## Problem requirements
Pictures must not appear in your answer. Write out exactly the lines from the one with "538x423 pixels. Task: Open" through the last line of the entries below.
§ §
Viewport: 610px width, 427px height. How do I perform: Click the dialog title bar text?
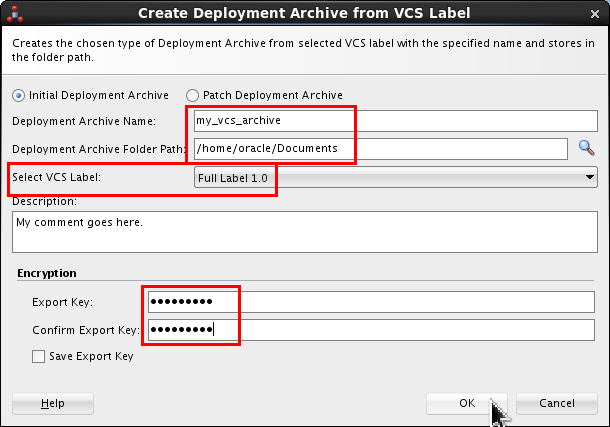pos(304,13)
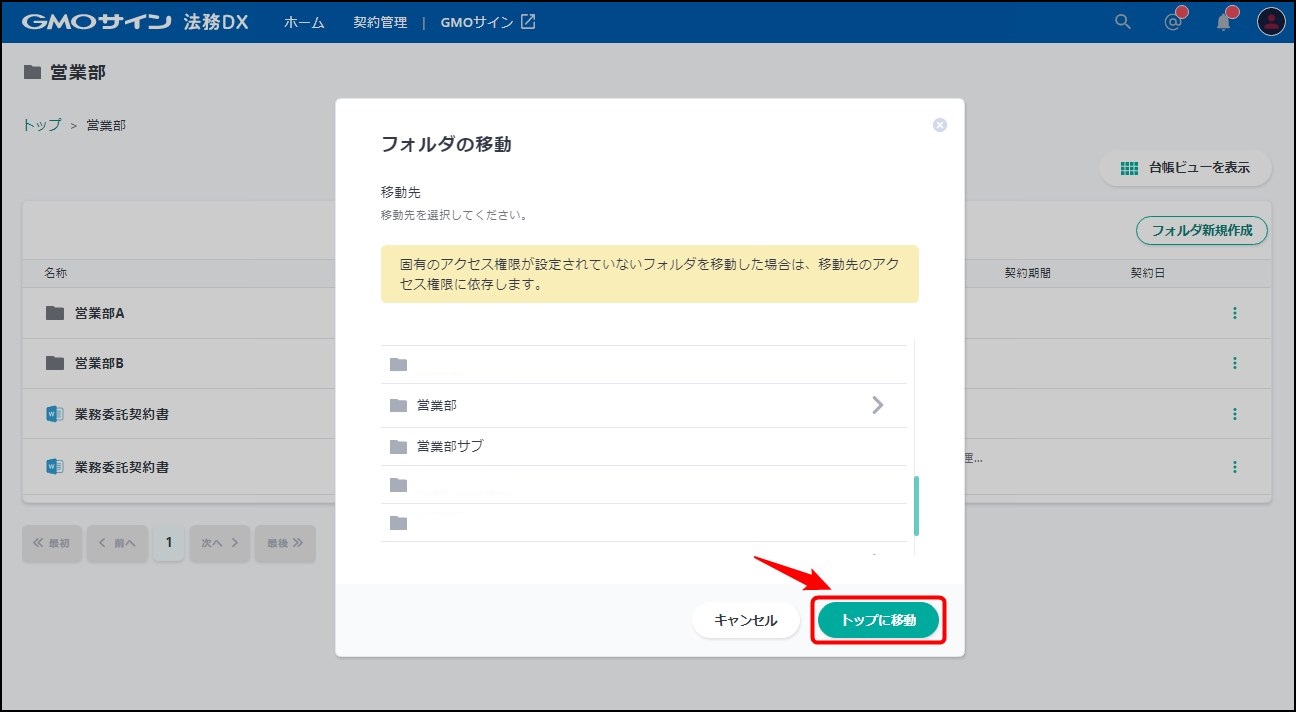
Task: Open the user profile avatar
Action: [1270, 22]
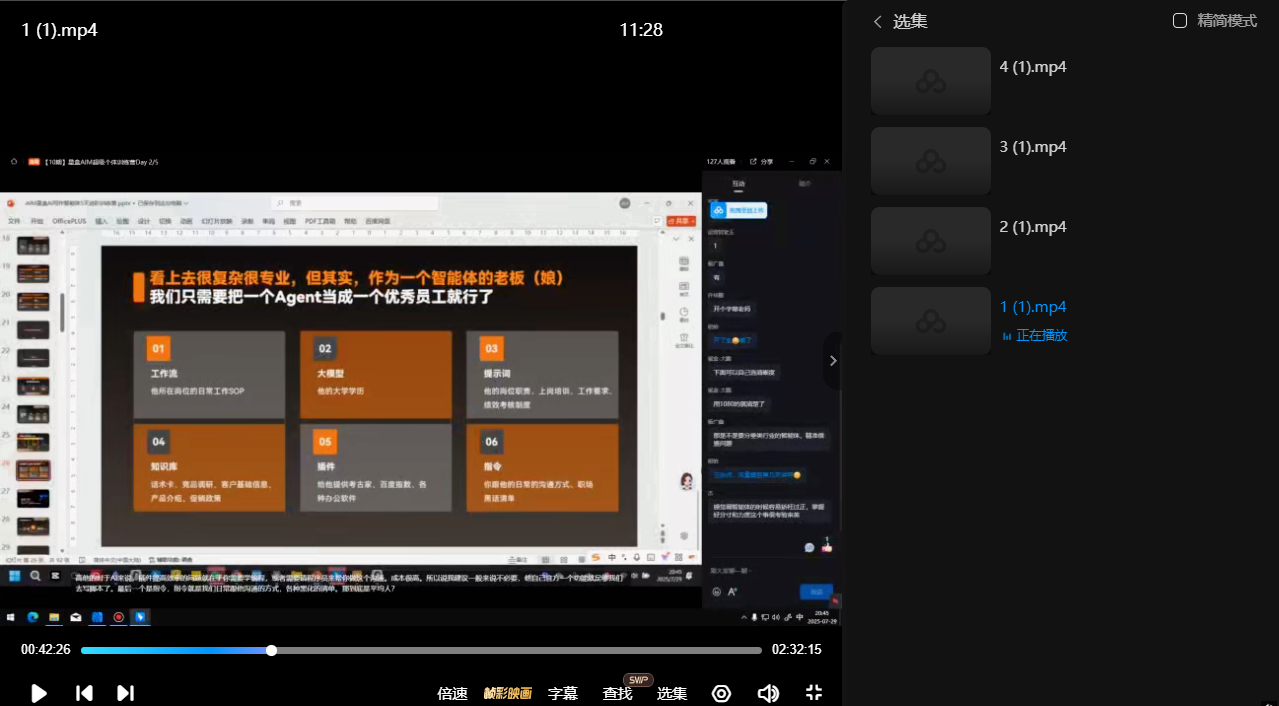Open the 选集 episode list from the toolbar

pyautogui.click(x=671, y=692)
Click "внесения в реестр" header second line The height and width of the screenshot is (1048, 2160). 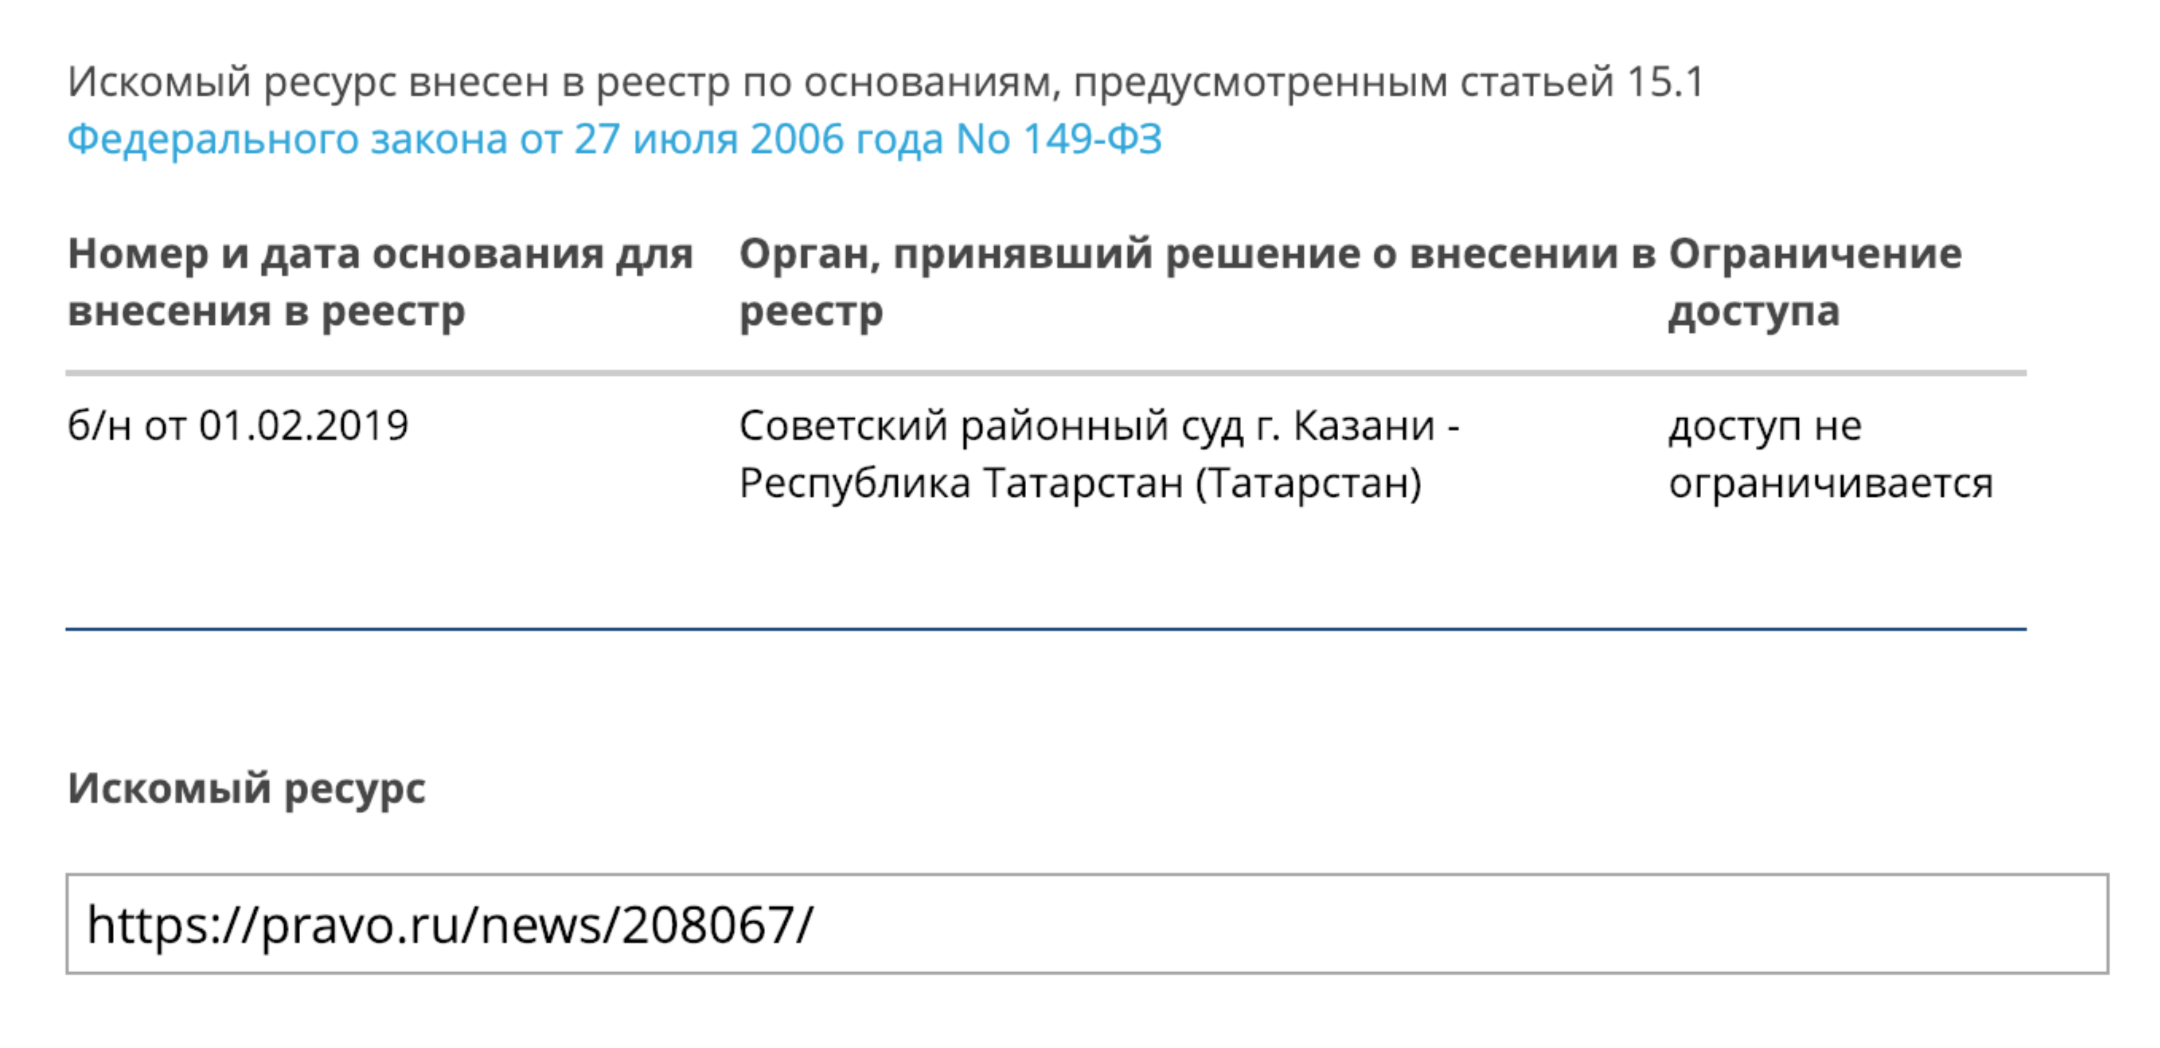[x=266, y=311]
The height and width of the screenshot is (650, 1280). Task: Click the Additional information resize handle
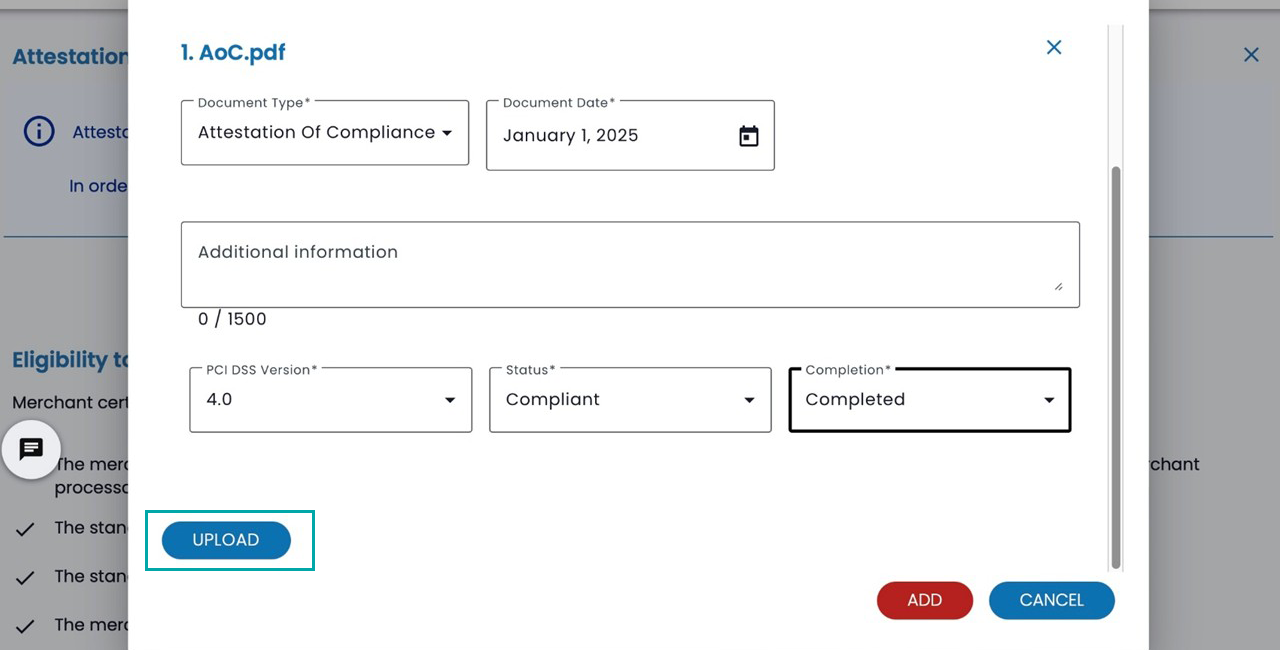pyautogui.click(x=1058, y=287)
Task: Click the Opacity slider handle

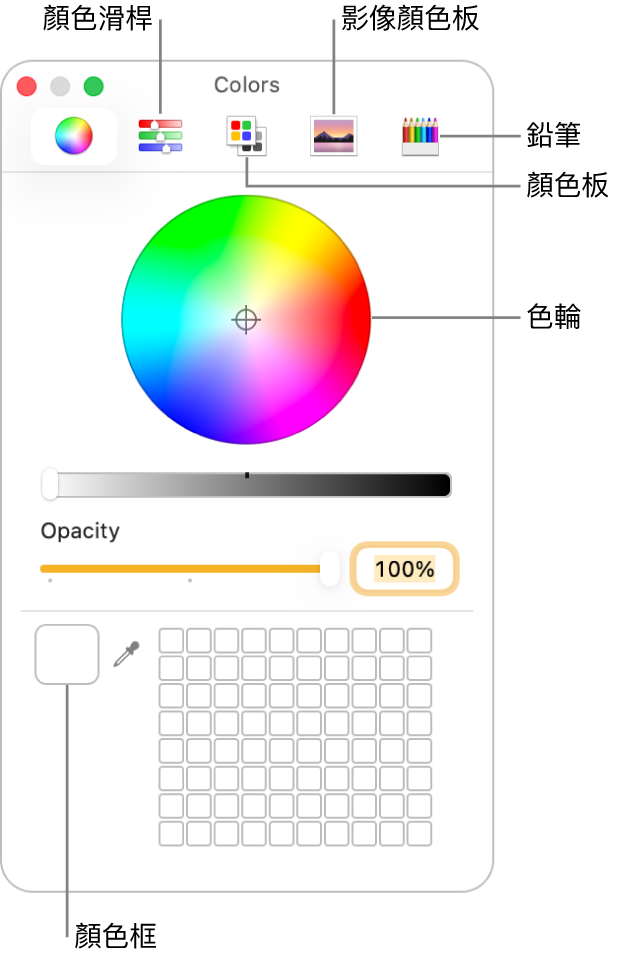Action: tap(330, 569)
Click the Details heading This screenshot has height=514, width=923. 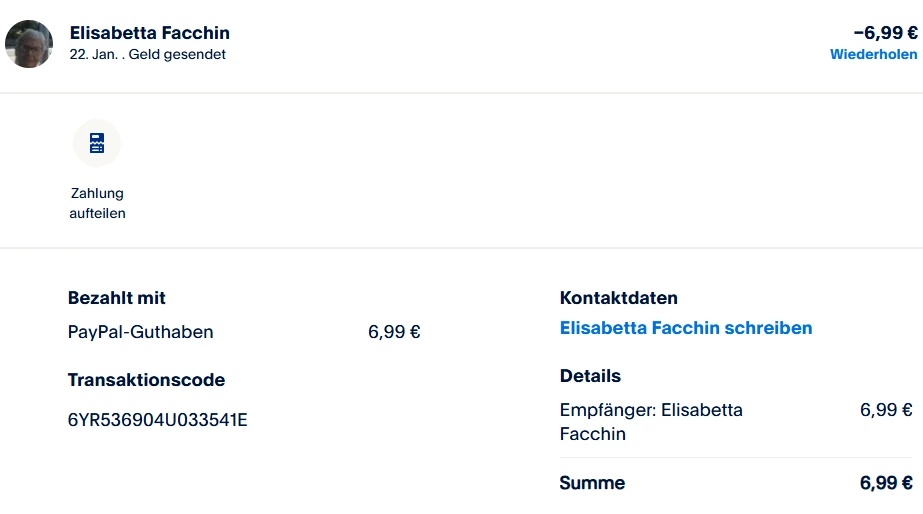(590, 376)
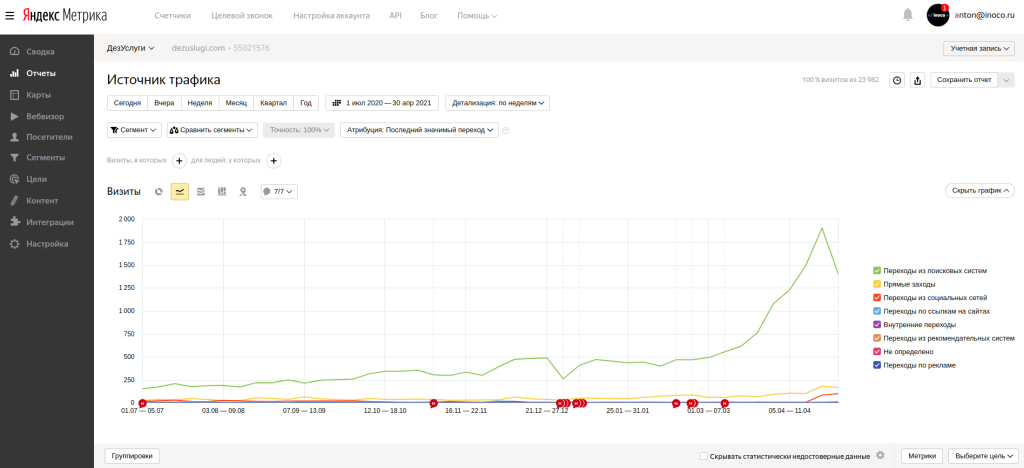Toggle the 'Переходы из поисковых систем' legend checkbox
This screenshot has width=1024, height=468.
[877, 270]
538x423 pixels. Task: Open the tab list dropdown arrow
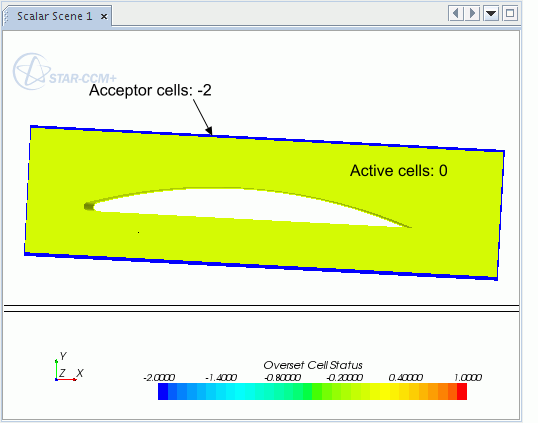point(491,14)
§ §
## Completed exercise
538x423 pixels. Task: Open the tab list dropdown arrow
point(491,14)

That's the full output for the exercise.